Part of a leader’s job is to set the guard rails, to clearly articulate the end goal and the behaviors expected to be at the forefront in accomplishing those goals. When desired behavior is rewarded, it becomes part of the culture, and as noted by Peter Drucker, culture eats strategy for breakfast. When stated values are ignored, or not emphasized, everything else the leader says is likely to be seen as optional as well. It is the leader’s responsibility to set the context in which the work will be accomplished.
- Remain flexible on the how.
This is where things can get tricky. It is so easy for a leader to want to weigh in on the how, because they know what has succeeded in the past. Except, it is no longer the past. Prime example . . . I started my career in marketing, and I was good at it. My organization accomplished a lot of positive things when I had a responsibility for positioning our agency.

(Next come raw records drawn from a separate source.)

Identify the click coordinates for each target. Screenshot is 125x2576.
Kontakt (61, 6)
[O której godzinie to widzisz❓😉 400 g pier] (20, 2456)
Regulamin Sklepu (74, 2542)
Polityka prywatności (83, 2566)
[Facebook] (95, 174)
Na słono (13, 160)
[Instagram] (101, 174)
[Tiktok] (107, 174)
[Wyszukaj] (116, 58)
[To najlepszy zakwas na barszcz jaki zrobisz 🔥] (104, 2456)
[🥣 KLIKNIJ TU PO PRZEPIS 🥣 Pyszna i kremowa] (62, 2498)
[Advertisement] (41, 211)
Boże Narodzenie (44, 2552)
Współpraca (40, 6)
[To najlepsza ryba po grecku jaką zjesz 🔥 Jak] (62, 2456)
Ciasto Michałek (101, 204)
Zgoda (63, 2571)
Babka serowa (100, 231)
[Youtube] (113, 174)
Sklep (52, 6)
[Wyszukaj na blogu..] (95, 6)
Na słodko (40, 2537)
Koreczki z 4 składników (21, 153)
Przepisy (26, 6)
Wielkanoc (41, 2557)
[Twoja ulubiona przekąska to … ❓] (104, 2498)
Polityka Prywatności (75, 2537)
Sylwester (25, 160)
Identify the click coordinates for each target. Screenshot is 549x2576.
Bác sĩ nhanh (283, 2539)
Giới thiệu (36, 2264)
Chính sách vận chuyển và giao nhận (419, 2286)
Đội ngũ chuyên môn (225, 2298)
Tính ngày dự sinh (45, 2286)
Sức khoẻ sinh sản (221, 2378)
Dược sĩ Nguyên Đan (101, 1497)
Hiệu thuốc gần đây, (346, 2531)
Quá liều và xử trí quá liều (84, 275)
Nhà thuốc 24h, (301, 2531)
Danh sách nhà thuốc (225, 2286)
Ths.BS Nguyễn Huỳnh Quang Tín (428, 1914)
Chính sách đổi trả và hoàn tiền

And while I have vivid recollections of that, I have not “done marketing” for a long time. The approach to marketing today is very different than it was 20+ years ago, and so I need to, in many respects, minimize my own feedback so those who are more attuned to effective strategies in the current environment can help us succeed. The “how” I used in the past wouldn’t be effective today.
- Create opportunities to connect the what and the how.
Connecting the what and the how often means bringing different generations of leaders together, and making sure that the “what people” — often the senior most leaders — don’t cast such a large shadow that a new generation of “how people” feel like their voice isn’t heard. That doesn’t mean that a leader can’t push back against ideas, only that consideration of input should be carefully weighted. Just because one approach succeeded in the past doesn’t mean it should carry disproportionate sway on how to move forward in the future.
It is obviously not an exact science, however when a leader makes a decision he or she needs to be careful not to overemphasize what worked in the past. Those who succeed consider the what and the how best suited for now.